Bill Clark/CQ Roll Call/Getty
Andrew Prokop
Andrew Prokop is a senior politics correspondent at Vox, covering the White House, elections, and political scandals and investigations. He’s worked at Vox since the site’s launch in 2014, and before that, he worked as a research assistant at the New Yorker’s Washington, DC, bureau.

Several high-profile conservative activist groups have already come out against the House GOP’s health care plan, arguing that it doesn’t go far enough to repeal Obamacare.

The groups — Heritage Action, FreedomWorks, the Club for Growth, Americans for Prosperity, and Freedom Partners — were influential players in several major legislative fights of the Obama era.

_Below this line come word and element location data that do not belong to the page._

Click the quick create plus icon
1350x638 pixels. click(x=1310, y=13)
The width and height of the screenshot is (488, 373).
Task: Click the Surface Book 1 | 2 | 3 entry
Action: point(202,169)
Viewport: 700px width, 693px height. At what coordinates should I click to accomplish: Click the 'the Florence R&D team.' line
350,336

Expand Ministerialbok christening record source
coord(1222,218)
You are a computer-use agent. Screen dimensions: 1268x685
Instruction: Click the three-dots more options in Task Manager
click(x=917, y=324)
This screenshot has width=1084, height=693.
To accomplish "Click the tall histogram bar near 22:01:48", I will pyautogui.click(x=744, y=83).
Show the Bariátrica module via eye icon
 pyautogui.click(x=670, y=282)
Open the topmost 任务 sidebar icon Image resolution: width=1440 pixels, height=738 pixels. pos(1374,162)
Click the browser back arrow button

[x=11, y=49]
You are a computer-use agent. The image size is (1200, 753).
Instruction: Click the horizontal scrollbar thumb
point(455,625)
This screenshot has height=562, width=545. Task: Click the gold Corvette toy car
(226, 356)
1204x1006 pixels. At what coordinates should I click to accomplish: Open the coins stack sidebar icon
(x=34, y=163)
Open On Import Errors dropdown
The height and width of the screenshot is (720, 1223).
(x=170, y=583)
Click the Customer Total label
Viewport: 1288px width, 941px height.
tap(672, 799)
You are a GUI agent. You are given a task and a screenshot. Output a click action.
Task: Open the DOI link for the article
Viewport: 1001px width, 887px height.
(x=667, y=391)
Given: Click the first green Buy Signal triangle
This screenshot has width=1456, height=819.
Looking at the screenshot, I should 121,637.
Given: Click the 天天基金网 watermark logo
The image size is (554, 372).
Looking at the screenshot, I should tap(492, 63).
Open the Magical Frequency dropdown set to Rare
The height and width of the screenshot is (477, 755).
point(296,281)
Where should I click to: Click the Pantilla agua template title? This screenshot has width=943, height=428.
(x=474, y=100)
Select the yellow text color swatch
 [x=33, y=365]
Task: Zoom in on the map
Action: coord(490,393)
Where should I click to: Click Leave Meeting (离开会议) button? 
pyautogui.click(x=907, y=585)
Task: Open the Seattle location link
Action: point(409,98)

Using their sway with House conservatives, they generally fight for lower spending, bigger tax cuts, and less government involvement with the private sector.

And all of them are now opposing the House GOP’s plan — a plan already viewed by many as too conservative to pass the Senate — for not being conservative enough.

FreedomWorks called it “Obamacare-lite,” Heritage Action said the bill accepts “the flawed premises of Obamacare,” the Club for Growth called it a “warmed-over substitute for government-run health care,” and the Koch brothers-affiliated Americans for Prosperity and Freedom Partners complained the bill “repeats the mistakes of Obamacare.”

It remains unclear how much sway these groups will have if President Donald Trump becomes deeply invested in lobbying members of Congress in conservative districts to pass this legislation. Arguably, Trump’s own rise shows that many Republican voters don’t care all that much about ideological purity on issues of spending and entitlements. So perhaps the president will have more sway than these groups on the thinking of conservative representatives who are most concerned with avoiding primary challenges.

Still, it’s surprising that Speaker Paul Ryan and other House leaders didn’t do a better job of getting conservative activist groups on board beforehand to avoid the current outcry. When you roll out a bill, you generally want it accompanied by a bunch of fulsome praise — and this is not that.